--- Start ---

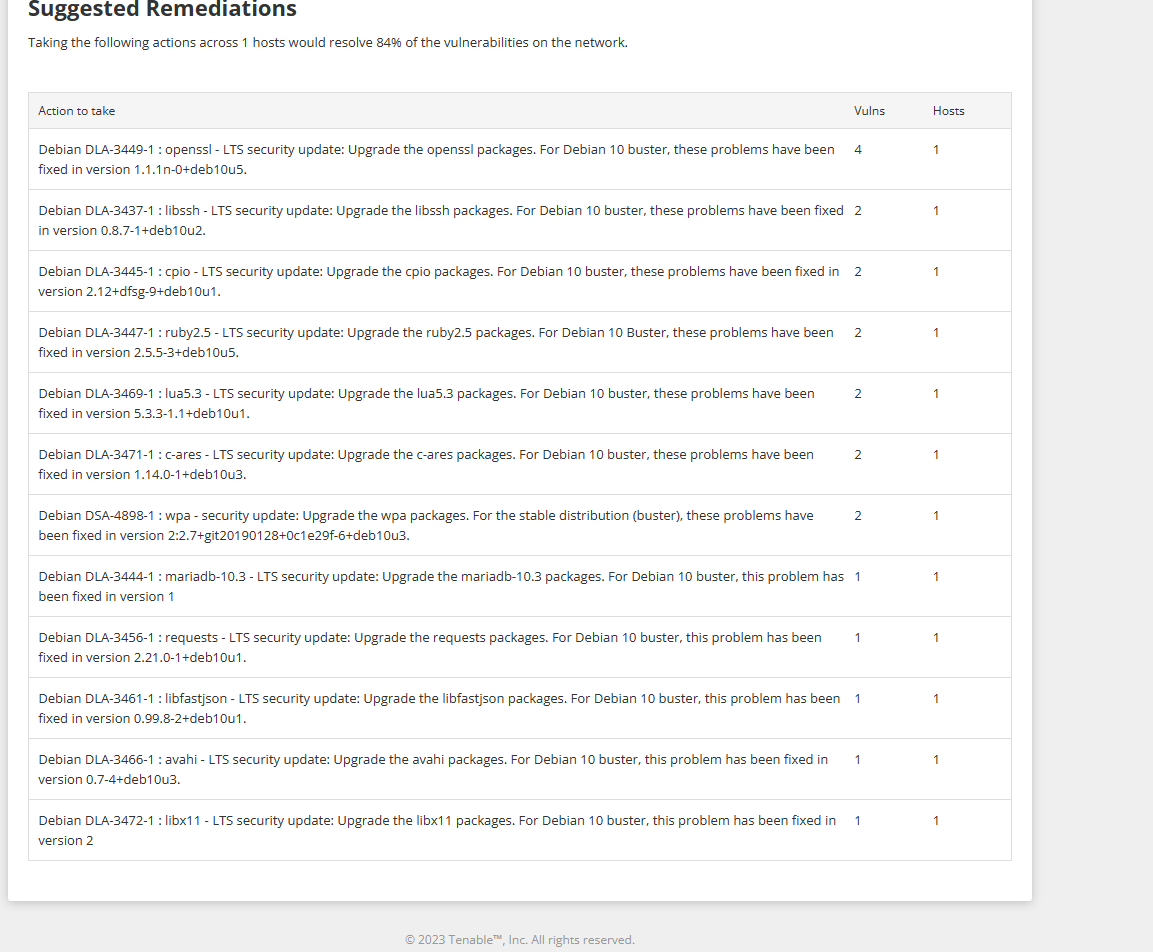Click the cpio DLA-3445-1 remediation entry
The width and height of the screenshot is (1153, 952).
click(438, 281)
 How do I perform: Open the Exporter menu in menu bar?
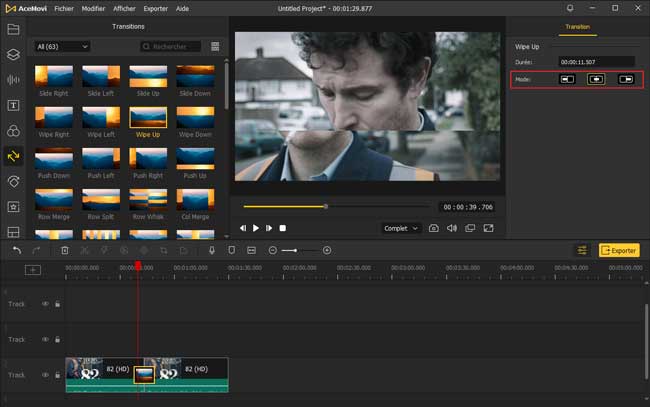(x=155, y=8)
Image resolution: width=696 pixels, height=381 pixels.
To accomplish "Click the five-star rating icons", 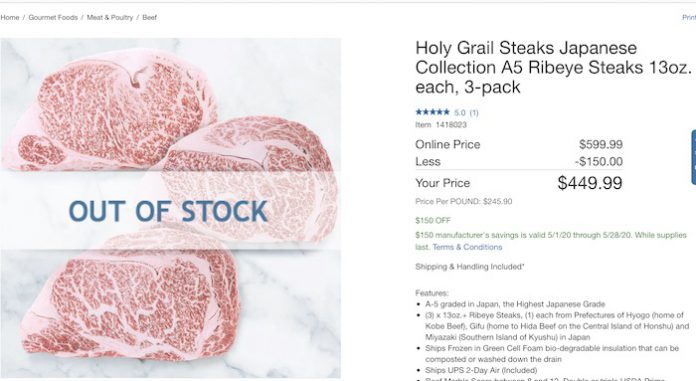I will (x=432, y=112).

--- End ---

Brief: Locate each line of the data above that contains the string "width" and copy those lines out. Case counts, so match capital and lowercase letters exactly.

Answer in full:
The width and height of the screenshot is (1153, 952).
Image resolution: width=696 pixels, height=381 pixels.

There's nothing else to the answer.